The first time that I went to Tony’s was with Cart and Jerrick last month during his visit here. He asked, where would be a good place for a gelato and Cart suggested that we head to Tony’s.
One taste and I think that I have probably found the best gelataria in Rome!
Tony’s Gelateria is located in the rather quiet and idyllic neighbourhood of Largo Missiroli Alberto.
Getting here would not be much of a problem on a scooter but like most part of Rome, it could be a little daunting for cars to find a parking place. Else you could use the public transportation via ATAC.
Nevertheless, it’s easy to spot the gelateria from the large signboard.
Though the exterior looked rather simple, the bustling of activity from people coming in and out the gelateria belies its popularity.
Upon entering the gelateria, the first thing that you would see is the blue signboard in front of you which lists the types of gelato along with the price. The prices here are reasonable, ranging from €1.30 to €3 for their cones or containers.
When you have decided on which kind to get, head to the cashier to make your order and payment, where you be given a slip of paper. You then pass the paper to the person behind the ice cream counter for them to start preparing.
One of the popular type of ice cream here is the coni (or cone) and you could have 2 – 3 gusti or flavours on your cone, according to the size of your cone.
There are a number of varieties to choose from ranging from traditional flavours like strawberries, frutti di bosco to the interesting creations like puffi.
But one thing to keep in mind is that, try to complement the ice cream in its own family. I made the mistake of having Banana (sweet), hazelnut (sweet) and lemon (sour) and the flavours didnt mesh at all!
Hard lesson to be learnt.
But for me personally, the pistacchio and nocciola there is a must try. Both of the flavour is robust without it being overwhelmingly sweet.
In gelateria in Italy, the server will usually ask you, “crema?”. And if you say yes, there will be a dollop of fresh cream on top of your ice cream.

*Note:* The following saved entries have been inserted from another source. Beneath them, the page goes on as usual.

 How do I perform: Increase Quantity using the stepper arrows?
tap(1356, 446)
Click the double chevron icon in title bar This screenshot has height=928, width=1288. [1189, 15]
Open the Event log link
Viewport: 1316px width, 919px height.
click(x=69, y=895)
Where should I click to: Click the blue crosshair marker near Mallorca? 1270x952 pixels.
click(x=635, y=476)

Cart and I ordered the spaghetti some while back. It was a rather fascinating process. The person behind the counter will scoop some vanilla ice cream into a utensil that looks very similar to a potato masher and squeeze it in a bowl.
She then added cherry syrup on top. In other gelateria, they may serve it with strawberry sauce and white chocolate shavings on top. Either way, it’s still good.